━━━━━ Available data

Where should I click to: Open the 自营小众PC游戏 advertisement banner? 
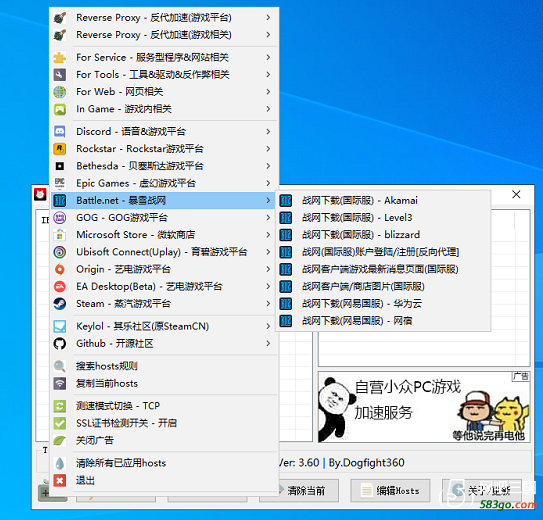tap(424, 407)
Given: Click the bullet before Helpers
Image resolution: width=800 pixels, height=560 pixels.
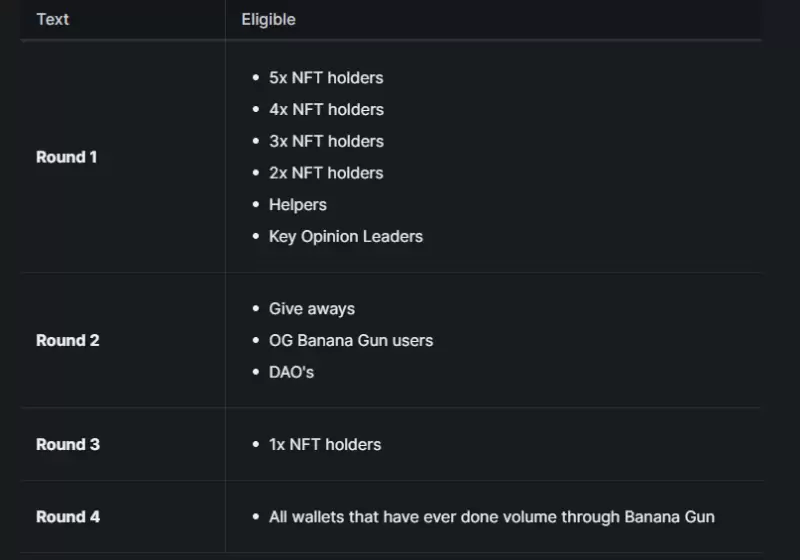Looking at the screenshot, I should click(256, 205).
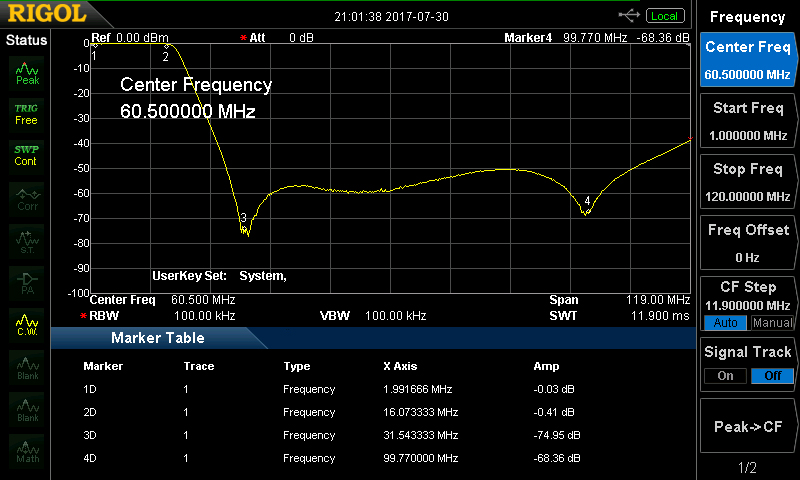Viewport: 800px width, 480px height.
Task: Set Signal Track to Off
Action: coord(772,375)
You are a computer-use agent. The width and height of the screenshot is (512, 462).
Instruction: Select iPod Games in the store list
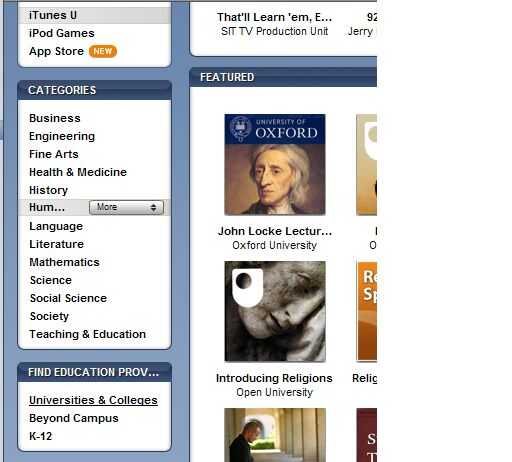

━━━━━━━━━━
━━━━━ Available data

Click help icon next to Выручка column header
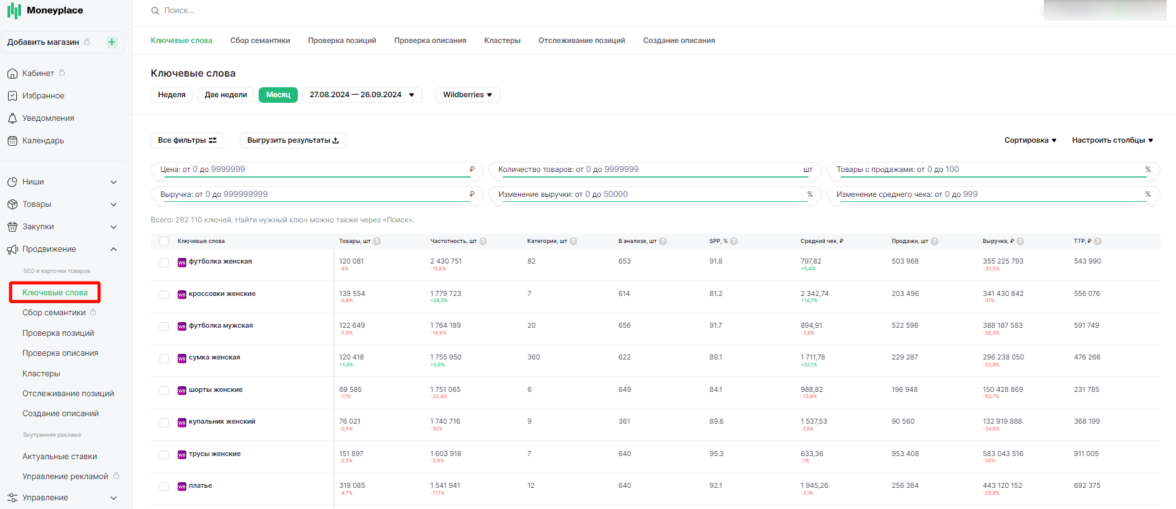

━━━━━━━━━━
━━━━━ Available data

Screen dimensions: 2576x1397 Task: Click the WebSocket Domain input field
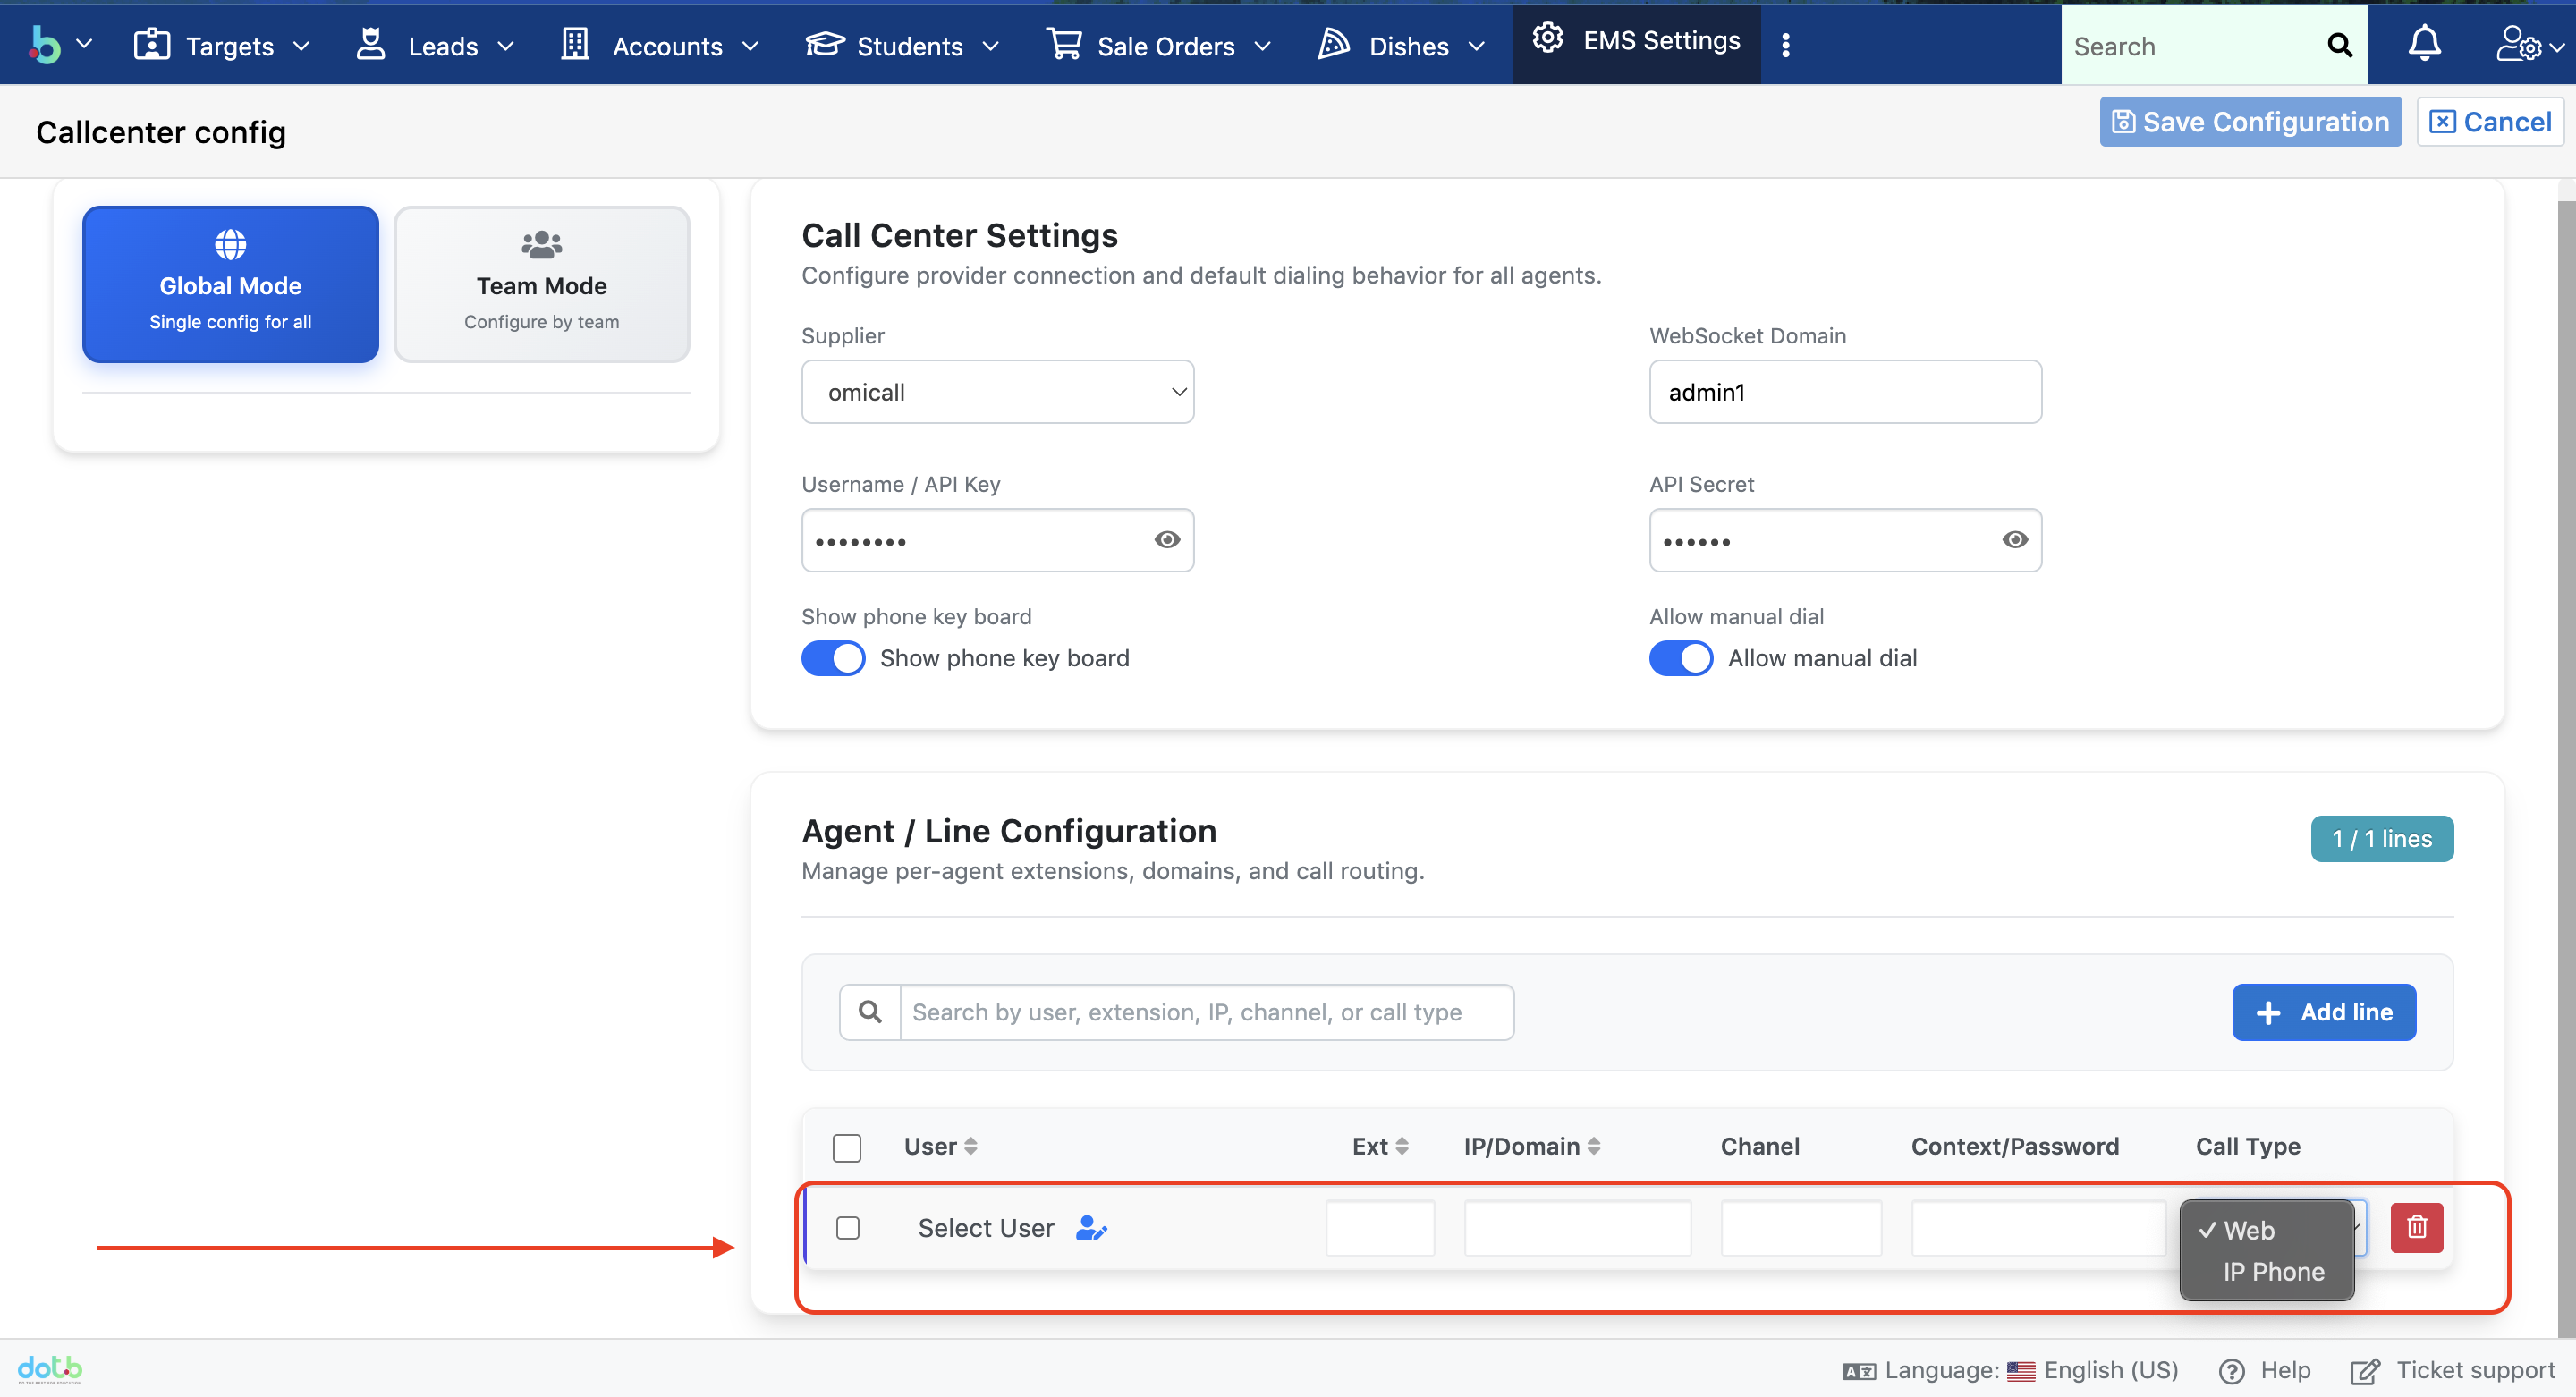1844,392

━━━━━━━━━━

Problem statement
Convert the data lines from the one containing "Given: Click the bullet before Helpers" through the one containing "Instruction: Select iPod", inclusive, into a JSON list of strings with one string per line and no blank lines. Leave the pictures out.

Response below
[
  "Given: Click the bullet before Helpers",
  "Image resolution: width=800 pixels, height=560 pixels.",
  "Looking at the screenshot, I should click(256, 205).",
  "Viewport: 800px width, 480px height.",
  "Task: Set Signal Track to Off",
  "Action: coord(772,375)",
  "You are a computer-use agent. The width and height of the screenshot is (512, 462).",
  "Instruction: Select iPod Games in the store list"
]